I'm frustrated at the moment. Just with, you know, life. Nothing big or important or anything. My frustration comes from the normal, everyday crap that you have to deal with. Nothing is simple. Nothing gets done the first time you try. There is just too much to do.
Examples:
I eventually got round to buying new golf clubs having decided what I wanted on 31 December and having been actually given the money (by my lovely aunt of Dublin fame) back in November. Surely a good news story you say (while thinking what a moaning, ungrateful cow I am to be whining at £650 worth of free golf clubs)?!
Well yes, but the work involved. The shop will ring when they arrive to see if I can pick them up or will deliver. Great. No call. I ring the shop. Yes, they're here, we'll deliver. Get an email with delivery date. Unsuitable. Log on (create yet another new account) and change delivery date to Thursday. Receuve email confirming new date. Receive text saying they're arriving today anyway. Click on link to change date (again). Receive text confirming changed date (to go with the email). Receive call from delivery man at my house....gaaah!
If this was an isolated incident it would be a mere bagatelle. But, everything I do seems to require multiple attempts on phone, laptop etc. The landscape gardener I hired to do various jobs proved to be an aggressive, confrontational tosser and walked off mid job so now the garden will be another summer without being finished.
The installation of solar panels required the sort of complex paperwork I would expect if I was adopting a child.
Don't get me started on buying tickets to see Sheffield Wednesday at Wembley, not for me and Rich (ours were a breeze given the number of games we go to) but for our half-assed, plastic fan friends who fancy a big day out and want us to help!! And I WANT to help but now kinda regret it.
A saving plan has matured. More work finding somewhere which might pay more than a pittance in interest.
A bra I order in desperation arrives - wrong size - now need to go to the shop to change it.
The theme is that I'm lucky and nice things are happening to me but I have to pay the Administration/Crap Tax before they come through.

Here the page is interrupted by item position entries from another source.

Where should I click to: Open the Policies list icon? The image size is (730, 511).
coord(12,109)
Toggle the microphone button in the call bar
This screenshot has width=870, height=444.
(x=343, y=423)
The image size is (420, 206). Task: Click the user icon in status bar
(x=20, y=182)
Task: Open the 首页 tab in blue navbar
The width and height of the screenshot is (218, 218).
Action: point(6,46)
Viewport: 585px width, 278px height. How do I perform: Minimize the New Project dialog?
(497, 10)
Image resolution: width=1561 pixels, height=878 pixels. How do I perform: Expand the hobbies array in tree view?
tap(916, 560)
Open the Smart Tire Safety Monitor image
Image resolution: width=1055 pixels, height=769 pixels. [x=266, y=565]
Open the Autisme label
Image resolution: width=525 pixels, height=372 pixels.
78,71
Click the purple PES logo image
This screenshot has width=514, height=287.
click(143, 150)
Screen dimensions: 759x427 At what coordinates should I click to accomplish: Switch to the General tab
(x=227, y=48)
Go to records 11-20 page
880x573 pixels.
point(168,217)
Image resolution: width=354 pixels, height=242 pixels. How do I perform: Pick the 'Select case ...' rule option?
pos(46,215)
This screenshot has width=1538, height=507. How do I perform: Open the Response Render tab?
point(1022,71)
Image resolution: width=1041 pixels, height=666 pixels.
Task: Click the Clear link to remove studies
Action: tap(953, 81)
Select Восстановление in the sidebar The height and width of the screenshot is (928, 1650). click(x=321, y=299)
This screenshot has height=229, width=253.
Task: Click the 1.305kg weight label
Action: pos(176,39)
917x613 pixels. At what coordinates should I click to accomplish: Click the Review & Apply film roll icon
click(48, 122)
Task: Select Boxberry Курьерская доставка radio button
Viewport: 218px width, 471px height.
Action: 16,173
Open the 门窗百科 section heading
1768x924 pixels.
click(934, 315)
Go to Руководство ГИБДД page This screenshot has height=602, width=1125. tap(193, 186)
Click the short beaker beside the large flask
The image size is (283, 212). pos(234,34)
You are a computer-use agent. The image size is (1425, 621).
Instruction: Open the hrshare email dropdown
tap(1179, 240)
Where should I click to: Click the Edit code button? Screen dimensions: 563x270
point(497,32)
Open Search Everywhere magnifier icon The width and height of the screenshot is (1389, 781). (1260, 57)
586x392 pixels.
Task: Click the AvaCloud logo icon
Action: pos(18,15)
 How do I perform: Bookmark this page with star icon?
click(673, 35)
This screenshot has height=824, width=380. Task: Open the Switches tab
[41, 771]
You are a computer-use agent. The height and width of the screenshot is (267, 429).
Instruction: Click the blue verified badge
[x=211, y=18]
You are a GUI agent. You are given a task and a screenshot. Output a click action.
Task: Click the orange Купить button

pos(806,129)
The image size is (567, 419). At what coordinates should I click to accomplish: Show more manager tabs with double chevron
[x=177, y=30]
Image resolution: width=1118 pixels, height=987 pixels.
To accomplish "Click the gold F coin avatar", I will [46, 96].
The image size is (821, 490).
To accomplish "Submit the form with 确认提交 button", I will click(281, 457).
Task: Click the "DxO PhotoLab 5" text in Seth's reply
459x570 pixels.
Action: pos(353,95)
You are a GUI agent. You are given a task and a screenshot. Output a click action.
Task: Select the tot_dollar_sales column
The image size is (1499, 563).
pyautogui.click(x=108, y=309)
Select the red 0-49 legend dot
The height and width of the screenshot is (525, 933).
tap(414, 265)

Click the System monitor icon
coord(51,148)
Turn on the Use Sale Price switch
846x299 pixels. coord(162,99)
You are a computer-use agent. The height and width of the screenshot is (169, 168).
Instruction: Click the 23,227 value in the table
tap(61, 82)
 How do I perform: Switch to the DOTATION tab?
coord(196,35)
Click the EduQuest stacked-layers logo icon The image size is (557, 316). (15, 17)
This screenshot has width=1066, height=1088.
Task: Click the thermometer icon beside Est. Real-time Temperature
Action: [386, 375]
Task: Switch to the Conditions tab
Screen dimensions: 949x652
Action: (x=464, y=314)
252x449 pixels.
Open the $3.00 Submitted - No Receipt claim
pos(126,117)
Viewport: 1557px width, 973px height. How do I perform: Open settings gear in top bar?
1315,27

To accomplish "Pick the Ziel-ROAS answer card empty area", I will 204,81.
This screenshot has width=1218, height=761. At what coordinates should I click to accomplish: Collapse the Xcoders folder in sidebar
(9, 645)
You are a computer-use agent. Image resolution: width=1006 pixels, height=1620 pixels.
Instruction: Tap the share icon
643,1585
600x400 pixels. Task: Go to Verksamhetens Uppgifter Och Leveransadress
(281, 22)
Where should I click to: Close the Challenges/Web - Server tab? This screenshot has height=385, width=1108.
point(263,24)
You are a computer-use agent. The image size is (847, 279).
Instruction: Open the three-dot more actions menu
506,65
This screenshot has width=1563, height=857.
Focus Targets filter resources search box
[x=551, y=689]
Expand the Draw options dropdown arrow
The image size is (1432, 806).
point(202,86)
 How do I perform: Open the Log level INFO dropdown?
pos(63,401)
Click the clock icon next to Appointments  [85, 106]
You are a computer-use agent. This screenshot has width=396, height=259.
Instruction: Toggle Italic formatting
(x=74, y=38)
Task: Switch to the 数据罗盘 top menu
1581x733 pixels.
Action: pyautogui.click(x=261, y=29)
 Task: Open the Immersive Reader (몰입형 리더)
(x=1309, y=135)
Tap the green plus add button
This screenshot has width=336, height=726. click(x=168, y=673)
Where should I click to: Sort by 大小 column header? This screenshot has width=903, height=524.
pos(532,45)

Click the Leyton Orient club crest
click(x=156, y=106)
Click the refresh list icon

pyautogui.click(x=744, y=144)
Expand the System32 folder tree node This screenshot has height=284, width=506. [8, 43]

So I shouldn't complain but it has been getting on top of me. It has caused me to forget things I really DO want to do. Like actually book the theatre tickets I discussed with a pal to see Priscilla, Queen of the Desert tomorrow night. Not going now. Like forgetting to order the invitations my dad wanted for his colonial style curry lunch party until I rang him last night and he reminded me. (Did it last night.) Like neglecting Rich's mum who is looking after the dogs this weekend.....guilt.
Like weeding, going for a run, arranging our foursomes match, planting the bedding, decorating our bedroom...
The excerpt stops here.